AI Technical Summary

Benefits of technology

[0010]The inventor has found it is advantageous to provide a method, device and system that permit an angle between a disc implant and insertion instrument to be altered without removing the implant from the intervertebral space. This new surgical approach also removes the native disc contents from a generally lateral direction, which permits the peritoneal contents to fall out of the surgical field, while also taking advantage of the mechanics of anterior interbody surgery.
[0012]In one embodiment, an implant is positioned in the intervertebral disc space of a laterally positioned subject by accessing the anterior face of the spinal disc intervertebral space, between the L5 and S1 vertebrae, from an anterolateral retroperitoneal approach. An oblique operative corridor is then established to the anterior face of the spinal disc space by introducing a retractor instrument anterolaterally to the spinal disc space, for example anterior to the anterior superior iliac spine, and in some instances between the level of the anterior superior iliac spine and the anterior inferior iliac spine. The spinal disc contents are removed from the intervertebral space through the operative corridor, and an elongated implant is introduced through the operative corridor into the intervertebral space diagonally (at an angle). The elongated implant is then pivoted within the intervertebral space to eventually position the implant substantially medial-laterally within the intervertebral space and achieve midline symmetric distribution of the mechanical load on the implant.
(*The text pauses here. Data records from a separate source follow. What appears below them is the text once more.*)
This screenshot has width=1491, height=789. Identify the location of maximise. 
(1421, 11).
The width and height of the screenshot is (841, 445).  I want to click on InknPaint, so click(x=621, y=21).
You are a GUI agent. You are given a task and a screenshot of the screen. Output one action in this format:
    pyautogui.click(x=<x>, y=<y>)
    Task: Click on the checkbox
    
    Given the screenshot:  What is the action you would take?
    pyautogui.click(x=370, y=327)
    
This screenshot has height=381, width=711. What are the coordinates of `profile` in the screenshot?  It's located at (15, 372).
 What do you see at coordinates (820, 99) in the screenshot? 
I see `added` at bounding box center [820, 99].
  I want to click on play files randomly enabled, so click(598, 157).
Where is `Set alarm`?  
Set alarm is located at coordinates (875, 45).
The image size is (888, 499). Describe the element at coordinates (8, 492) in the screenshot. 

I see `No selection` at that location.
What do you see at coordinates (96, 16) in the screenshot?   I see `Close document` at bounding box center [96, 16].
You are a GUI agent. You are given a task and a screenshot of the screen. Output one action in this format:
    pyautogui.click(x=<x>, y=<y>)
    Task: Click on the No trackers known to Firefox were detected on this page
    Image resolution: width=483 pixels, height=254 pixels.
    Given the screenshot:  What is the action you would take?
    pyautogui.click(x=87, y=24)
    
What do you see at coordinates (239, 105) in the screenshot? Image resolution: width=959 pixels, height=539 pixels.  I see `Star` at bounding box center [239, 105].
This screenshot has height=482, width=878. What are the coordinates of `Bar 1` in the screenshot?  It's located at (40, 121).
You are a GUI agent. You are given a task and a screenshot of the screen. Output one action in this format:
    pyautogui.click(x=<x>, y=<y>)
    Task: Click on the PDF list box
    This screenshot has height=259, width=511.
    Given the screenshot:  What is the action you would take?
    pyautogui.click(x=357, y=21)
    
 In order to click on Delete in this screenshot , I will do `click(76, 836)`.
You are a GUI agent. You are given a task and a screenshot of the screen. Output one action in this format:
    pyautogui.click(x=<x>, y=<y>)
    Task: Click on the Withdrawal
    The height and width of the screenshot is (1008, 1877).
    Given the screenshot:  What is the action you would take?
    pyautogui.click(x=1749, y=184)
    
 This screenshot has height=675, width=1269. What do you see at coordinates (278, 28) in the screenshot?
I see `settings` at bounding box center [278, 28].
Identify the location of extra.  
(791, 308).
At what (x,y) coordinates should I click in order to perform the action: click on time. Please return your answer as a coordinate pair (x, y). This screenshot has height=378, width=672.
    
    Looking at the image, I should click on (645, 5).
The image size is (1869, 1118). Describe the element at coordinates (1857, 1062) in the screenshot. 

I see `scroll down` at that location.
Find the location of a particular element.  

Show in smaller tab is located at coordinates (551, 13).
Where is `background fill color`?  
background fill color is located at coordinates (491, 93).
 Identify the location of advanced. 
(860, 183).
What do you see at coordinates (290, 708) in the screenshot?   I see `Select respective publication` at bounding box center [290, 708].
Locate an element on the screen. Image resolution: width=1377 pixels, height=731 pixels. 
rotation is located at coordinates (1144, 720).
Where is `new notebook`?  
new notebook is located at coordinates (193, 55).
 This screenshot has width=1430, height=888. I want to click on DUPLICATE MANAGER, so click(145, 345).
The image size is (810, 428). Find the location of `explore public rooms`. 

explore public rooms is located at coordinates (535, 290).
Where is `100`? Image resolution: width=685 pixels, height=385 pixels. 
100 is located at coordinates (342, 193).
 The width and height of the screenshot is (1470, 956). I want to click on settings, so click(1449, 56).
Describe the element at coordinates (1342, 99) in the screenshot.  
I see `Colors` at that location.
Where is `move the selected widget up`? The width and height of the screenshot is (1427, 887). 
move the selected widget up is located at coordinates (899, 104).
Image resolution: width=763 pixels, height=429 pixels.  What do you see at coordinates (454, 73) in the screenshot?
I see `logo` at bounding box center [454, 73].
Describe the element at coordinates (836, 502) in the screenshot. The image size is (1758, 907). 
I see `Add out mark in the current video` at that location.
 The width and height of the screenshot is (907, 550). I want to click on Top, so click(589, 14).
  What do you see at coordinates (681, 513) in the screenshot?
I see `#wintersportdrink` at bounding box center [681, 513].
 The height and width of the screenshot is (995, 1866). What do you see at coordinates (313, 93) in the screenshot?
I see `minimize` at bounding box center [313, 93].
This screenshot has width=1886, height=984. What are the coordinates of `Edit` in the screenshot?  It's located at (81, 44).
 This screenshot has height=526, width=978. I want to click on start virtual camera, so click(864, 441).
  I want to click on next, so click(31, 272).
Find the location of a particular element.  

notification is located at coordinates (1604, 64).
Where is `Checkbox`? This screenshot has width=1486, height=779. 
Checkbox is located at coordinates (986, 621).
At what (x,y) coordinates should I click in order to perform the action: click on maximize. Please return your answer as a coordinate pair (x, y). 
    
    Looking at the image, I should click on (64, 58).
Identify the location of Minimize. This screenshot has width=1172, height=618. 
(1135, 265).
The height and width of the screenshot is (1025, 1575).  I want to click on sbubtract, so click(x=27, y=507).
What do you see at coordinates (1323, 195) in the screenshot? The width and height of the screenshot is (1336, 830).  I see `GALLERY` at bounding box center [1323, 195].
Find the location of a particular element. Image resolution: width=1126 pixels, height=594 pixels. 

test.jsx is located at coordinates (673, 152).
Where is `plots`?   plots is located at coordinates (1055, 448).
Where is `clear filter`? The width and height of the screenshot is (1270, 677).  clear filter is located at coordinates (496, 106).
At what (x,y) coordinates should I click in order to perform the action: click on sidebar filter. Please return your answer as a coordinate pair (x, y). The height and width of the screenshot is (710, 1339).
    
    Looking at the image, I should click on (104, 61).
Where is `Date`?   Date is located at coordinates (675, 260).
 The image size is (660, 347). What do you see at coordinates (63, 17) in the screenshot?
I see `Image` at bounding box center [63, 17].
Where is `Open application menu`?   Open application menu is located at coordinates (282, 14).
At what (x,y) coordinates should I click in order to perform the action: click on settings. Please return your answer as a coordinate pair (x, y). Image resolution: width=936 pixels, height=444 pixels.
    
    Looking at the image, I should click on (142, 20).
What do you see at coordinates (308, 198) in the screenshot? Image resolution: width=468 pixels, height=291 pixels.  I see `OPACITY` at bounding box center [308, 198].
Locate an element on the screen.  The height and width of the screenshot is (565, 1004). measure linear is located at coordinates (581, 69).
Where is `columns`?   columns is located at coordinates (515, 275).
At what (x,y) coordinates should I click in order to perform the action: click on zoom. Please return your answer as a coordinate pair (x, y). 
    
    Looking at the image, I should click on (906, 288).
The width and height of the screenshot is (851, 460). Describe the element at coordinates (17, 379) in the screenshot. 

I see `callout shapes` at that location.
The ability to pivot the implant within the intervertebral space permits the elongated implant to be generally aligned with the insertion instrument and advanced into the body through a relatively narrow operative corridor, then turned to its final position within the intervertebral space.
[0015]In some disclosed embodiments, the implant is an elongated elastomeric member that has a top bearing face, a bottom bearing face, a front face, a rear face, an ipsilateral face and a contralateral face. The rear face of the implant may be substantially flat. The contralateral face of the implant may be rounded (particularly at its corners that adjoin the front and rear faces) to minimize trauma induced by advancing the implant diagonally into the intervertebral space at the oblique angle, and using the ipsilateral face to function as an impact hinge or pivot point as the implant is moved in one or more realignments from the oblique to medial-lateral orientation. The ipsilateral end of the implant may have a pivot axis and an interface element, such as multiple pairs of spaced docking holes arranged on a curved surface that extends partially circumferentially around the pivot axis. The selected pairs of spaced docking holes are positioned to mate with the docking element of the introducer instrument, such as a pair of docking pins that extend from a distal tip of the introducer instrument.
[0017]The retractor instrument may also take a variety of forms, but certain disclosed embodiments have an ipsilateral arm that is shorter than the contralateral arm. A retractor blade on the ipsilateral arm therefore extends a shorter distance from the handle than the retractor blade on the contralateral arm. This asymmetric arrangement permits the retractor instrument to be advanced diagonally through the body from an anterolateral entrance point through the abdominal wall to the anterior aspect of the vertebral body. Since the contralateral arm is longer than the ipsilateral arm, the retractor blades at the anterior vertebral body span the anterior face of the vertebral body, for example from the 10 o'clock to 2 o'clock positions. The retractor blades may be curved outwardly from a longitudinal axis of the retractor instrument to help minimize damage to the blood vessels as they are retracted. A thin shim with a tapered tip may be inserted into the intervertebral space and mounted to the ipsilateral blade to retain the instrument in its desired angular orientation and distract adjacent vertebral bodies (such as L5 and S1) apart from one another during the procedure. The shim curves inwardly into the disc space, toward the midline of the body, away from the ipsilateral retractor blade, and toward a longitudinal axis of the retractor instrument. The shim has a height sufficient to maintain the adjacent vertebral bodies spaced from one another while a trial spacer and subsequent disc implant are pivoted into place within the disc space.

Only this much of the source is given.